→ Work request: Copy each line of the entries that contains the word "step".

→ Source data:
--------------------

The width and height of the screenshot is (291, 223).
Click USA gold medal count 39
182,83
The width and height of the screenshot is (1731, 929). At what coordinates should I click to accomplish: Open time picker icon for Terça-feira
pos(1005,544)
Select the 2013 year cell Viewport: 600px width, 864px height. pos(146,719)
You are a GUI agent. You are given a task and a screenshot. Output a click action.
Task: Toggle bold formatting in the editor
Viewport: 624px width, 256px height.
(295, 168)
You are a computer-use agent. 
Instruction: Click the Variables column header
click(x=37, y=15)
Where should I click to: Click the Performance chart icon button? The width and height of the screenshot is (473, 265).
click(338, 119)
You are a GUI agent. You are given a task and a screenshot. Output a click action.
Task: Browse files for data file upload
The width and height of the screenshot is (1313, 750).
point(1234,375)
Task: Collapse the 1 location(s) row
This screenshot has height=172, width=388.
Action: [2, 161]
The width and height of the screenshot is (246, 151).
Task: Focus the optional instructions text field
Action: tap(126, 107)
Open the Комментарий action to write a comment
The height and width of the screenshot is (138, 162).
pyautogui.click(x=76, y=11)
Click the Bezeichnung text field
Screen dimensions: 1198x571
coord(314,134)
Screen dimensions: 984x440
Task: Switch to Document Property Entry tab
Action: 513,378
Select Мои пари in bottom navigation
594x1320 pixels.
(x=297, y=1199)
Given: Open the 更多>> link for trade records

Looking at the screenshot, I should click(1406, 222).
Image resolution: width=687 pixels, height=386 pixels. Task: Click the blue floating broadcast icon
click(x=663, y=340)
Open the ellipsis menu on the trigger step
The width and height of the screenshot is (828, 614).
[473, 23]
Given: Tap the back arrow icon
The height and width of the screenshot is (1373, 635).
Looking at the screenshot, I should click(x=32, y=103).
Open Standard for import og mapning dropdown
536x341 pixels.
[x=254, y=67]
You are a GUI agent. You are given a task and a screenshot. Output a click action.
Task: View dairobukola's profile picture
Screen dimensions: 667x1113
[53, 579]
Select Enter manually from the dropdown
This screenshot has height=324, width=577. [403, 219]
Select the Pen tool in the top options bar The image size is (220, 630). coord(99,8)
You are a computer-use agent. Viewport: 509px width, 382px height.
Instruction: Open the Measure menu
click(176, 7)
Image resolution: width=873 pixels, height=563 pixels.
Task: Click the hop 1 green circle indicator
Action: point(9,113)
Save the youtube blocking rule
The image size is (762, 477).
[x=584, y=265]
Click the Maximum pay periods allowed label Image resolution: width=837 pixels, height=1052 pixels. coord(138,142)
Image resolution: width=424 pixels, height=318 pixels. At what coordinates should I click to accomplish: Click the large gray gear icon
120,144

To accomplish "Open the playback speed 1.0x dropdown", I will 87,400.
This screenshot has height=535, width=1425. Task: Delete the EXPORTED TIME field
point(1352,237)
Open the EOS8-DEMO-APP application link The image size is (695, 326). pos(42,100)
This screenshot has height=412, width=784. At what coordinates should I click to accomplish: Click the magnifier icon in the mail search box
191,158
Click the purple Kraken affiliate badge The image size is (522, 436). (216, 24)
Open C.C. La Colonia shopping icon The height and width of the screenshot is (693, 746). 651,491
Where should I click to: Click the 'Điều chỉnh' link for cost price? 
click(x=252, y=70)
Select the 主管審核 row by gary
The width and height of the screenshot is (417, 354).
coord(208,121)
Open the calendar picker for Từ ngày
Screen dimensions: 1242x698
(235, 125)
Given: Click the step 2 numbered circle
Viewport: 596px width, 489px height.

--------------------

→ Response for this exercise:
Open the ellipsis menu on the trigger step
Given: Click the step 2 numbered circle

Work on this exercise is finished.